**Passage:**

※ ※ ※

- Abbreviation: APV
- Organization: IETF
- Authors: Youngkwon Lim; Minwoo Park; Madhukar Budagavi; Rajan Joshi; Kwang Pyo Choi;
- Base standards: RFC 9924
- Domain: Video compression

= Advanced Professional Video =

Video codec

Advanced Professional Video (APV) developed by Samsung Electronics Co., Ltd., is a royalty-free video codec designed for professional-level high-quality video recording and post production. It has been proposed to IETF and is supported across a variety of devices.

== Features ==

- Perceptually lossless video quality that is close to the original, uncompressed quality
- Low complexity and high throughput intra frame only coding without pixel domain prediction
- Real-time encoding and decoding at resolutions up to 8K
- Designed as an intermediate codec for video editing, not for content distribution.
- Optimized for parallel processing on multi-core CPUs and GPUs
- High-quality chroma subsampling (4:0:0, 4:2:2, 4:4:4, and 4:4:4:4).
- Bit depths ranging from 10 to 16.

※ ※ ※

**Data to use:**

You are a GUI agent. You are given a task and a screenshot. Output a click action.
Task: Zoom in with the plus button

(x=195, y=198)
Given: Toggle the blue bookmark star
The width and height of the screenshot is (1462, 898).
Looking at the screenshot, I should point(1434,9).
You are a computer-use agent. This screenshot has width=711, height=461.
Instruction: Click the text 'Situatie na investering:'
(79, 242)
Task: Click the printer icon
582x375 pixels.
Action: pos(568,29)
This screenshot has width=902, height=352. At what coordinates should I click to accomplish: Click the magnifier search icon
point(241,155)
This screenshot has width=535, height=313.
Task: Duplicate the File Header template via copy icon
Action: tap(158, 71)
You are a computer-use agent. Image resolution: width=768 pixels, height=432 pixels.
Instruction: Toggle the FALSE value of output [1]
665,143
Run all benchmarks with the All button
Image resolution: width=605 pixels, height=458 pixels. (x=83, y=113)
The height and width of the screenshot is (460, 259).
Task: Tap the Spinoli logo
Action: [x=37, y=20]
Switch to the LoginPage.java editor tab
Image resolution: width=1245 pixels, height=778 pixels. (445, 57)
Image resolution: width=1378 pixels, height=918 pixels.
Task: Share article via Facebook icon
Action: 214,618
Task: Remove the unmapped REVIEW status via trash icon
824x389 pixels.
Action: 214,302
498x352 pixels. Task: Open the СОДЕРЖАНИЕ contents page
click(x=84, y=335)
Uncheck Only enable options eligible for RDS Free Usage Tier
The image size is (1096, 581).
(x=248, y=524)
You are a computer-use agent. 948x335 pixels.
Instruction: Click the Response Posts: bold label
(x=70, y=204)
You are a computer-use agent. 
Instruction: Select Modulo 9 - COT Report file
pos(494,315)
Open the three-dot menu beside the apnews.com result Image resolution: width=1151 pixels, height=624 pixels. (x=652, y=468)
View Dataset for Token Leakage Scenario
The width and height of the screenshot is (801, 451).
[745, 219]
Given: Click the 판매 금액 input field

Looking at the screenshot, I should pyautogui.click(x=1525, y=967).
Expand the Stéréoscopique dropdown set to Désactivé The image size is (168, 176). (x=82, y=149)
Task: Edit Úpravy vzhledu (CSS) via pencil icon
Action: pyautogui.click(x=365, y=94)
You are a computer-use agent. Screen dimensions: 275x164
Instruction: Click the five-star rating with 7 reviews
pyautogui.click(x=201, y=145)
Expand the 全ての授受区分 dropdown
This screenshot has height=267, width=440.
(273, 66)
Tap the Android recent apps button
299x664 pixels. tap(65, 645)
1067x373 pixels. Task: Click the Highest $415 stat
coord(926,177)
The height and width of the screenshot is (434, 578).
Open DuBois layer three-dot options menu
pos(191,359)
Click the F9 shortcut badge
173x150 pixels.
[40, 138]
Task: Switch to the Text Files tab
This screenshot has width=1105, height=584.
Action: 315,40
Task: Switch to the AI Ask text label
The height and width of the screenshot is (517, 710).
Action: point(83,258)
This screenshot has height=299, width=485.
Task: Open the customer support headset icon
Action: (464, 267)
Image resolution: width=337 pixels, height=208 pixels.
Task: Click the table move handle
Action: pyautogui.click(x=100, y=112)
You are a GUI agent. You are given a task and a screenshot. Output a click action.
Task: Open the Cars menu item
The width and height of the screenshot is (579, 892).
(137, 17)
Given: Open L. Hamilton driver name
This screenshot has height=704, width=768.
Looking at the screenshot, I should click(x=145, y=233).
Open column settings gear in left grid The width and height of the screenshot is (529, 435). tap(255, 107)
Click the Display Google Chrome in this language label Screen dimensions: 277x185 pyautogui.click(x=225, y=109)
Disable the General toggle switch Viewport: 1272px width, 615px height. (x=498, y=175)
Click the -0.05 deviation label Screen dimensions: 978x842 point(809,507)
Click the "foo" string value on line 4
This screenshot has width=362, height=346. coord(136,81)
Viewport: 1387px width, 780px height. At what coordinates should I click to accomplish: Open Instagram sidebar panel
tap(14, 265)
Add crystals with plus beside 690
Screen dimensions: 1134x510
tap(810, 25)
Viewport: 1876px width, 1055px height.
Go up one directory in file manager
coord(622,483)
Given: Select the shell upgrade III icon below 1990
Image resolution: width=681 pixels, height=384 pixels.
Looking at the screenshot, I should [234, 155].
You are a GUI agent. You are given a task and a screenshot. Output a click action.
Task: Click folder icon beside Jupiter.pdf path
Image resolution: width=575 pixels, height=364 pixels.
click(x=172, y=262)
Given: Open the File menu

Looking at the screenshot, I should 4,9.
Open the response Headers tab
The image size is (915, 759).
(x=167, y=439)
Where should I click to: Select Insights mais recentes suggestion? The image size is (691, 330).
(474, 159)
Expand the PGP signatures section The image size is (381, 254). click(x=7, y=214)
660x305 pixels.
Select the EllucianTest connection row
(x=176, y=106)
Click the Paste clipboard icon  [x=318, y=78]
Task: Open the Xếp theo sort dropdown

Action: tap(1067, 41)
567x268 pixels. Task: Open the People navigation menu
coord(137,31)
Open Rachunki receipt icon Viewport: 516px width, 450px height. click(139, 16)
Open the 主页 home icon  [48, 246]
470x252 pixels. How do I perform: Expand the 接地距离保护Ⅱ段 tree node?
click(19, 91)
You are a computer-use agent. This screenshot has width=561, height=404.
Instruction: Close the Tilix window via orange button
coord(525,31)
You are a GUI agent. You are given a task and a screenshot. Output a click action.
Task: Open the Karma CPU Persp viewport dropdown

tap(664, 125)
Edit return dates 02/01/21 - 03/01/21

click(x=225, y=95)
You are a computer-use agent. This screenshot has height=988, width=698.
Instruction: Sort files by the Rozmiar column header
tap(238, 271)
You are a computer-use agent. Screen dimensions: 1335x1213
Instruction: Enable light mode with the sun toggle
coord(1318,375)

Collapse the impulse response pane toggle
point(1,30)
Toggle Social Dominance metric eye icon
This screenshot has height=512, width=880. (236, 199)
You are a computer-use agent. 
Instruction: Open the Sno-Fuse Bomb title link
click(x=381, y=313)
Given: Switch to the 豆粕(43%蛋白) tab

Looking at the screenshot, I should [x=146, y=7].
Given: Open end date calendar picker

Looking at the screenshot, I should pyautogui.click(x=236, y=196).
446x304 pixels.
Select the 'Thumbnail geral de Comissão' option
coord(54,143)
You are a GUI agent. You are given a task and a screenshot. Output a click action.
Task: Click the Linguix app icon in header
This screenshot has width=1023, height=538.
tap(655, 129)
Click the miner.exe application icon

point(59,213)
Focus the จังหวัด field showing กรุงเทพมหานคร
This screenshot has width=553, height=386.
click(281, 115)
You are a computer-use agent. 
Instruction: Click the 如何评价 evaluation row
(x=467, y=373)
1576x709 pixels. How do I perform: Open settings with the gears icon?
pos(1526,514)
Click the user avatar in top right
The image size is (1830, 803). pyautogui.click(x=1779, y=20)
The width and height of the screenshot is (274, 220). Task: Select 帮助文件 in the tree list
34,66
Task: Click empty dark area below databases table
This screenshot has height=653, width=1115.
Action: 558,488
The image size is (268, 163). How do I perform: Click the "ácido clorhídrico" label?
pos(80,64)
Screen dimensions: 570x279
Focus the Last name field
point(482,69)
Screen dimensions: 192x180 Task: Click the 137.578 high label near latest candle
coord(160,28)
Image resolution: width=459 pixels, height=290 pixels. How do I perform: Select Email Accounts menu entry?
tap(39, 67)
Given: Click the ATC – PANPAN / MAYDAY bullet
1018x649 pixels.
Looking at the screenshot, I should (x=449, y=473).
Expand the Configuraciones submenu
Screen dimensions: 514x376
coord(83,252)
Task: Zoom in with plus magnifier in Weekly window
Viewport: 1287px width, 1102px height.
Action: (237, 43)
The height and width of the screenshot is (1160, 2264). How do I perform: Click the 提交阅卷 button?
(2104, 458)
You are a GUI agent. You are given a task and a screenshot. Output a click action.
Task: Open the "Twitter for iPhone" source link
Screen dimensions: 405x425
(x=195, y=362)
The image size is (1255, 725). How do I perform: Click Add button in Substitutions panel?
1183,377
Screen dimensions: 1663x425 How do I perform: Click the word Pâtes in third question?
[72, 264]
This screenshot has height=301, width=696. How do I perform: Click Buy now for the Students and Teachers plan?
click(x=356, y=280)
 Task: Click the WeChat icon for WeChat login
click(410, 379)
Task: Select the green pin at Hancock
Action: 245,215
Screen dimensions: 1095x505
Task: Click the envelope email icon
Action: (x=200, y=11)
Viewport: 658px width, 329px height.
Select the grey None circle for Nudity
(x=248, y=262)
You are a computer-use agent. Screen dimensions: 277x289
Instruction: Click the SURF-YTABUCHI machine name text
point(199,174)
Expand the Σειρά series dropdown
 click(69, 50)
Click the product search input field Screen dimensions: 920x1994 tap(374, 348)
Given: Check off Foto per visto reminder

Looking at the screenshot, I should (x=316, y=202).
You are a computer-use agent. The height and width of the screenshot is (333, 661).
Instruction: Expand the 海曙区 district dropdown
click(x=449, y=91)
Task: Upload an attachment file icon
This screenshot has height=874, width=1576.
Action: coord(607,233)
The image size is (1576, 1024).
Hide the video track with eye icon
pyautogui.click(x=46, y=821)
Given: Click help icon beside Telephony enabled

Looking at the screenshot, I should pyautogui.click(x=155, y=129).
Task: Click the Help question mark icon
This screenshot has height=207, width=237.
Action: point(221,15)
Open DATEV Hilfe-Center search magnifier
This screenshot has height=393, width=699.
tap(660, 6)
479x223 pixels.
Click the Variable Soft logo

※ ※ ※

**Challenge A:** Copy the Advanced Professional Video article in full, word for word.
**Challenge B:** Write out the lines of the records from the line with "Click the Display" up to and including the line with "click(x=225, y=95)", word for word and nothing else.

**Exercise response A:**
- Abbreviation: APV
- Organization: IETF
- Authors: Youngkwon Lim; Minwoo Park; Madhukar Budagavi; Rajan Joshi; Kwang Pyo Choi;
- Base standards: RFC 9924
- Domain: Video compression

= Advanced Professional Video =

Video codec

Advanced Professional Video (APV) developed by Samsung Electronics Co., Ltd., is a royalty-free video codec designed for professional-level high-quality video recording and post production. It has been proposed to IETF and is supported across a variety of devices.

== Features ==

- Perceptually lossless video quality that is close to the original, uncompressed quality
- Low complexity and high throughput intra frame only coding without pixel domain prediction
- Real-time encoding and decoding at resolutions up to 8K
- Designed as an intermediate codec for video editing, not for content distribution.
- Optimized for parallel processing on multi-core CPUs and GPUs
- High-quality chroma subsampling (4:0:0, 4:2:2, 4:4:4, and 4:4:4:4).
- Bit depths ranging from 10 to 16.

**Exercise response B:**
Click the Display Google Chrome in this language label Screen dimensions: 277x185 pyautogui.click(x=225, y=109)
Disable the General toggle switch Viewport: 1272px width, 615px height. (x=498, y=175)
Click the -0.05 deviation label Screen dimensions: 978x842 point(809,507)
Click the "foo" string value on line 4
This screenshot has width=362, height=346. coord(136,81)
Viewport: 1387px width, 780px height. At what coordinates should I click to accomplish: Open Instagram sidebar panel
tap(14, 265)
Add crystals with plus beside 690
Screen dimensions: 1134x510
tap(810, 25)
Viewport: 1876px width, 1055px height.
Go up one directory in file manager
coord(622,483)
Given: Select the shell upgrade III icon below 1990
Image resolution: width=681 pixels, height=384 pixels.
Looking at the screenshot, I should [234, 155].
You are a GUI agent. You are given a task and a screenshot. Output a click action.
Task: Click folder icon beside Jupiter.pdf path
Image resolution: width=575 pixels, height=364 pixels.
click(x=172, y=262)
Given: Open the File menu

Looking at the screenshot, I should 4,9.
Open the response Headers tab
The image size is (915, 759).
(x=167, y=439)
Where should I click to: Select Insights mais recentes suggestion? The image size is (691, 330).
(474, 159)
Expand the PGP signatures section The image size is (381, 254). click(x=7, y=214)
660x305 pixels.
Select the EllucianTest connection row
(x=176, y=106)
Click the Paste clipboard icon  [x=318, y=78]
Task: Open the Xếp theo sort dropdown

Action: tap(1067, 41)
567x268 pixels. Task: Open the People navigation menu
coord(137,31)
Open Rachunki receipt icon Viewport: 516px width, 450px height. click(139, 16)
Open the 主页 home icon  [48, 246]
470x252 pixels. How do I perform: Expand the 接地距离保护Ⅱ段 tree node?
click(19, 91)
You are a computer-use agent. This screenshot has width=561, height=404.
Instruction: Close the Tilix window via orange button
coord(525,31)
You are a GUI agent. You are given a task and a screenshot. Output a click action.
Task: Open the Karma CPU Persp viewport dropdown

tap(664, 125)
Edit return dates 02/01/21 - 03/01/21

click(x=225, y=95)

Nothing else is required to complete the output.